PROMPT:
After finding the line that contains "You are a computer-use agent. The width", reproduce it and each line below it through the end of the listing, exactly, with nothing added.

PROVIDED MATERIAL:
....................

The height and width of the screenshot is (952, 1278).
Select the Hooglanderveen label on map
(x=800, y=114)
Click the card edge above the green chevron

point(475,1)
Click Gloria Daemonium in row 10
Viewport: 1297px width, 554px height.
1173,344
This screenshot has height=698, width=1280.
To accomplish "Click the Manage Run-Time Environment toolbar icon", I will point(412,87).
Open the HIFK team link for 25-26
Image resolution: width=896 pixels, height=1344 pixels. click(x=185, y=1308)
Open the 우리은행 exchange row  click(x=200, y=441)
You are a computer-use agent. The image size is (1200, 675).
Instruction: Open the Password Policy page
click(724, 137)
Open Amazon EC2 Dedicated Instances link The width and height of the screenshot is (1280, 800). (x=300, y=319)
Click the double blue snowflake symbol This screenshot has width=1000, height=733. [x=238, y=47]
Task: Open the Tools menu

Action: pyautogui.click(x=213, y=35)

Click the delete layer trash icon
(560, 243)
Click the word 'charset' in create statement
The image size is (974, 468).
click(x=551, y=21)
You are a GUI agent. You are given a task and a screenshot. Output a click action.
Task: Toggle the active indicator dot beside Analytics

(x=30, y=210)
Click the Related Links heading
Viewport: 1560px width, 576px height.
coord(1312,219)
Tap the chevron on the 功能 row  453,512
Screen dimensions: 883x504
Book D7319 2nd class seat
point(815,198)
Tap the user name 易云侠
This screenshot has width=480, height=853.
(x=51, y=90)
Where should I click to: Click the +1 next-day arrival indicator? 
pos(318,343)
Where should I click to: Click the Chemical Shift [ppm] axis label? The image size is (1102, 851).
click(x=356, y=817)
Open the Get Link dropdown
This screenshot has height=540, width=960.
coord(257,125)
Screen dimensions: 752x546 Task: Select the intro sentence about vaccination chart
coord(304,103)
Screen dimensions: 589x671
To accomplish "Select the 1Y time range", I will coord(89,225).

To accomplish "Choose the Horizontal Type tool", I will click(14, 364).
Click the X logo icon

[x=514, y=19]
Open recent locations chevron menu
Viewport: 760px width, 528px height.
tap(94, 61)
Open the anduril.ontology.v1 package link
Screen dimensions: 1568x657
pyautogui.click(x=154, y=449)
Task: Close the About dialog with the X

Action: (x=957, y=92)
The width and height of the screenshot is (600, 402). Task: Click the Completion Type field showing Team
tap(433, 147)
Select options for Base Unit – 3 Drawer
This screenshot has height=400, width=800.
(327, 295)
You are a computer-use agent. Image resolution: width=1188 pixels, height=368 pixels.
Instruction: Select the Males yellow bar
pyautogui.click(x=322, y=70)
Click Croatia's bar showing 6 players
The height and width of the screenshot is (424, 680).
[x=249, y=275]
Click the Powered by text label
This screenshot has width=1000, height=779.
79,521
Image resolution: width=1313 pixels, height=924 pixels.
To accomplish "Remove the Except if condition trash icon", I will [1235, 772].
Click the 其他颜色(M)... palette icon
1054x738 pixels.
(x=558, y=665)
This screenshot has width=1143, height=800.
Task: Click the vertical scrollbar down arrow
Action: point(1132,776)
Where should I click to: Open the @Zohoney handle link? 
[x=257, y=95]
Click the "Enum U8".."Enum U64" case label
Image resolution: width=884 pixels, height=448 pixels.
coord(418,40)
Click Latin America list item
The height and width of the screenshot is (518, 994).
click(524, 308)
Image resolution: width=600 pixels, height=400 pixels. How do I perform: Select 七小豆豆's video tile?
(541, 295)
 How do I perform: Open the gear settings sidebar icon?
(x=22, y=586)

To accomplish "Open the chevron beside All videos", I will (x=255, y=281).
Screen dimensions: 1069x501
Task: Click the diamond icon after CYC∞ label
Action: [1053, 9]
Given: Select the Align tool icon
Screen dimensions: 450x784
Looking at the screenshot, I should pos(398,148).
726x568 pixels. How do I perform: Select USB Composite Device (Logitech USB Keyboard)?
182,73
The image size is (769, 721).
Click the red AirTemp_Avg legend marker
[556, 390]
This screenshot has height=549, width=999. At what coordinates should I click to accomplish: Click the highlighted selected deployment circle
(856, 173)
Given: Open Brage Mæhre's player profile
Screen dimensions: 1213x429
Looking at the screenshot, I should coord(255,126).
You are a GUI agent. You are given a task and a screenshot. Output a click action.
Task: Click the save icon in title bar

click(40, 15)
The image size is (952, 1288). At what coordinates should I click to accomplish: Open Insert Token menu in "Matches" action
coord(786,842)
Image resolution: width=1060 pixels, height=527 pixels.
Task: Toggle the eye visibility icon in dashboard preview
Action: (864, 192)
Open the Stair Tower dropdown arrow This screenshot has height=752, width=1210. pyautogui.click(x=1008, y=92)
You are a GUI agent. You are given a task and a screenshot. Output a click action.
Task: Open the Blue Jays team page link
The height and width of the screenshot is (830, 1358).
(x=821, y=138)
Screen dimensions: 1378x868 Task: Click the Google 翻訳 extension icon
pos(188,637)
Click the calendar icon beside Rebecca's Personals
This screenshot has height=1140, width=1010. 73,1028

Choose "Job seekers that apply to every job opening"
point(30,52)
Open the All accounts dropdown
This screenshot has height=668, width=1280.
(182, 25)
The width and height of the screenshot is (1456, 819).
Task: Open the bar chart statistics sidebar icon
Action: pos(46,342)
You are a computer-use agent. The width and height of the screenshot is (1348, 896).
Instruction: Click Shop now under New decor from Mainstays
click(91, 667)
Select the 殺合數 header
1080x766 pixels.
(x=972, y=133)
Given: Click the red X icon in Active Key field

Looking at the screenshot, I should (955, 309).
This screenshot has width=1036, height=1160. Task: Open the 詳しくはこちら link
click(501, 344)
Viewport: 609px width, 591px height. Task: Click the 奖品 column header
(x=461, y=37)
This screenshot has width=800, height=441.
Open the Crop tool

....................

EXERCISE RESPONSE:
You are a computer-use agent. The width and height of the screenshot is (1348, 896).
Instruction: Click Shop now under New decor from Mainstays
click(91, 667)
Select the 殺合數 header
1080x766 pixels.
(x=972, y=133)
Given: Click the red X icon in Active Key field

Looking at the screenshot, I should (955, 309).
This screenshot has width=1036, height=1160. Task: Open the 詳しくはこちら link
click(501, 344)
Viewport: 609px width, 591px height. Task: Click the 奖品 column header
(x=461, y=37)
This screenshot has width=800, height=441.
Open the Crop tool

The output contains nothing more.